New Delhi: A threshold for transactions in new accounts, a Central ‘negative registry’ of the accounts of known fraudsters and a standard operating procedure to stop the downstream flow of funds once a fraud is reported—these are some of the measures suggested by Indian banks to stop online frauds, which are on the rise, according to data from the Reserve Bank of India.

According to a note by RBI, which has been reviewed by Hindustan Times, one fraudulent transaction occurred for every 55,653 digital transactions in the last quarter of FY22-23, up from one in 59,000 transactions in Q3 of 21-22.

“During the quarter ended March-2023… for every 1 lakh of digital payment value processed during the said quarter, 1.45 was fraudulent," the note said.

The volume and value of digital transactions highlights the magnitude of the problem—according to the Reserve Bank, in January, 10 billion retail digital payment transactions worth 51 trillion were processed.

The central bank said it has launched a web-based workflow system called DAKSH on 6 October 2022 to share threat intelligence obtained from the cyber incident reporting mechanism.

The portal, according to RBI, “apart from the incident details, (also) captures impact assessment, stakeholder communication, root cause analysis, Indicators of Compromise (IP addresses, signatures, etc), recovery mechanism and the RBI’s assessment of the incident."

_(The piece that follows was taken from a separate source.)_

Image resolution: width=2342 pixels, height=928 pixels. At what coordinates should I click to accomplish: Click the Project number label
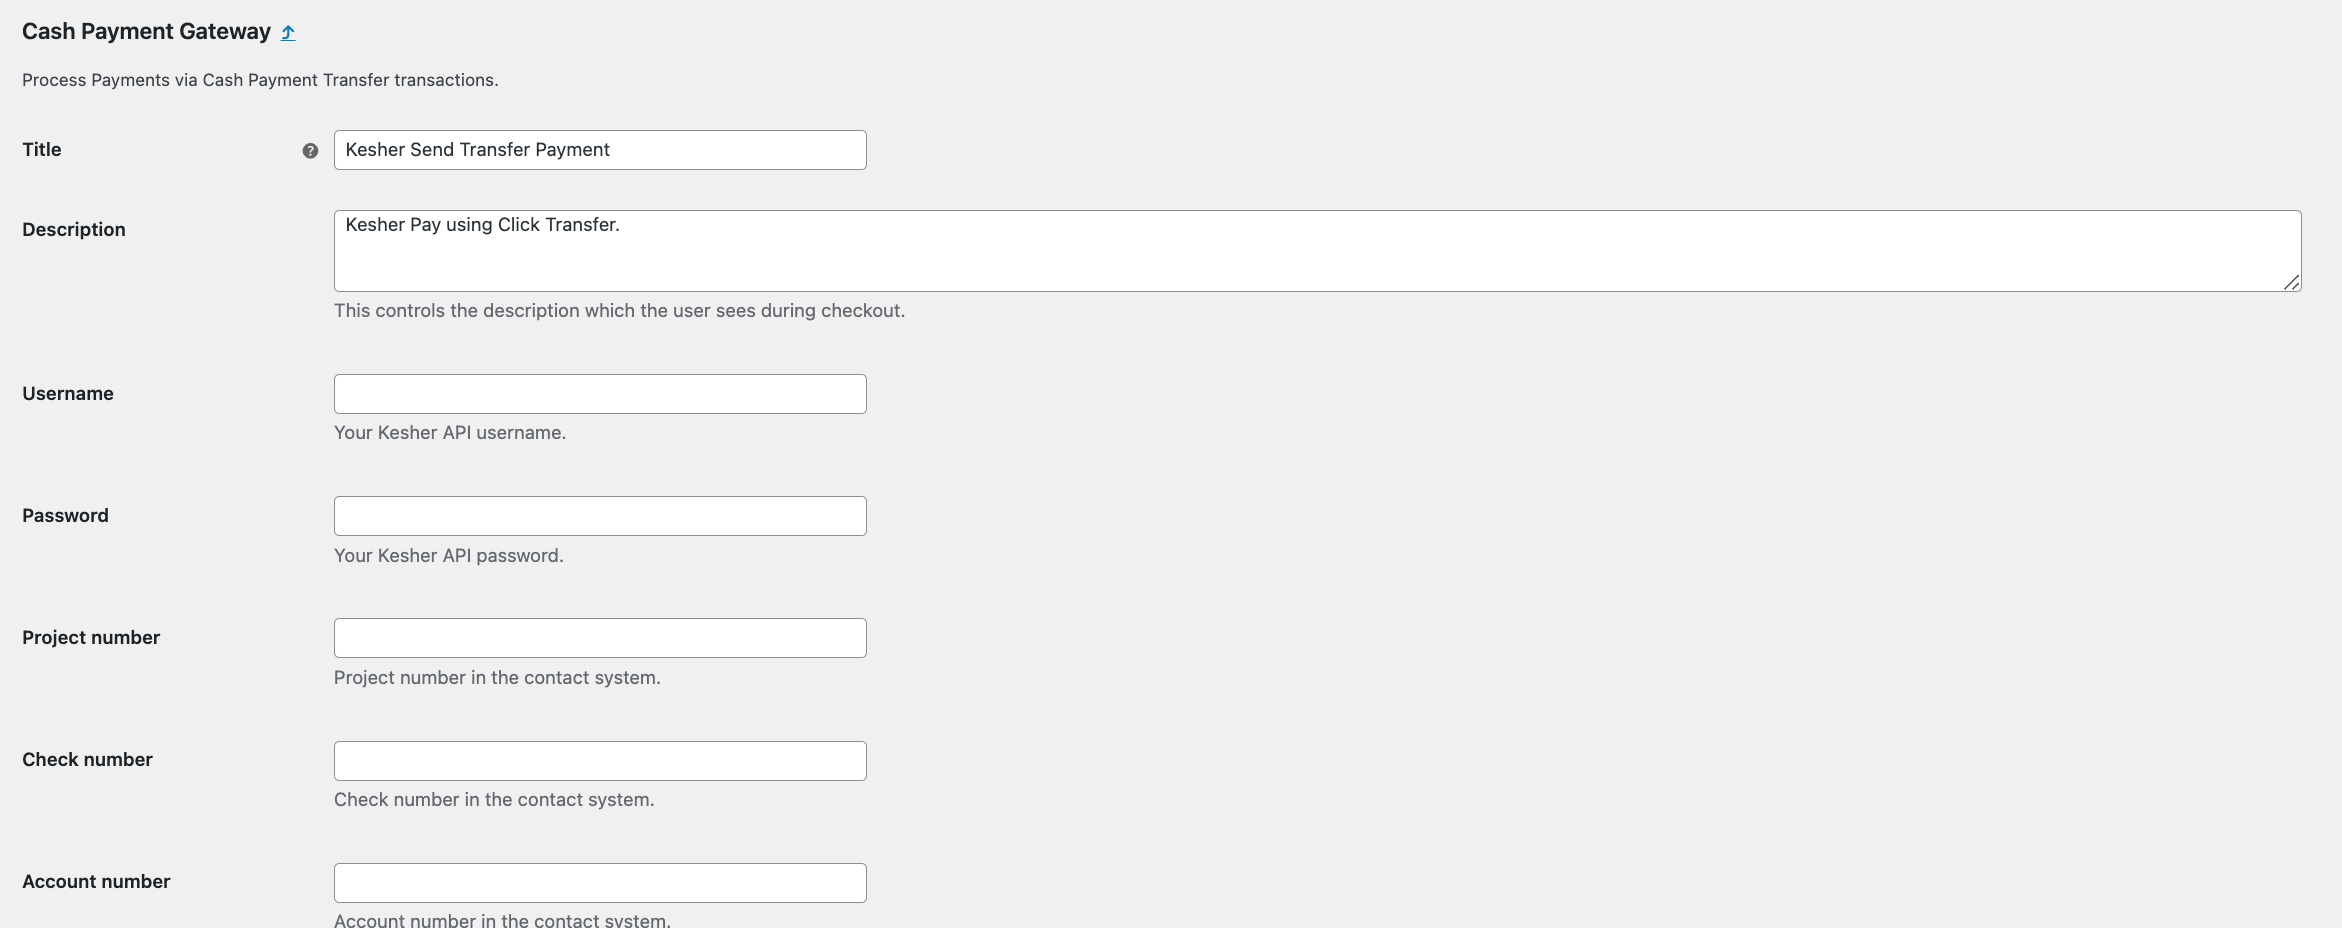(91, 638)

The central bank added that based on market intelligence and incidents reported by REs (regulated entities), “confidential advisories are issued to them for sensitising them about the threat and to enable them to take prompt preventive/corrective action."

Both RBI and the Indian Banks Association (IBA)—a council of 229 banks and financial organizations—have argued that a number of measures have already been put in place.

But the Indian Banks Association, in a note (also reviewed by Hindustan Times) pushed for more safeguards as online frauds are evolving with the advent of newer technologies.

The banks have suggested a negative registry of fraudsters’ accounts to allow all banks access to the data base.

“Reserve Bank of India has an exhaustive data base for the Fraud/ attempted fraud in the form of CFR/CPFIR. Further, this RBI database can be enriched by MHA (Cyber Police) who have the end-to-end data of the complaints," said the note .

It further suggested that “in the case of newly opened CASA (current and savings) accounts, banks could fix threshold limit of transaction “ on the basis of the “financial soundness" of account holders and also monisot “frequent transactions to high-risk merchants Paytm, Phone pe, Airtel money etc. "

Another measure proposed was creation of a “robust SOP to stop the downstream flow of funds once a fraud is reported."

And if a bank comes to know that “any customer has received proceeds of any fraudulent /theft amount in their account," it should block the account immediately and take “further steps" according to law, the note from IBA added.

It also suggested a more effective interface with law enforcement.

“A state-wise centralized contact centre can be establish to send and receive information and update about cyber fraud between banks and law enforcement agencies for faster and uniform resolution."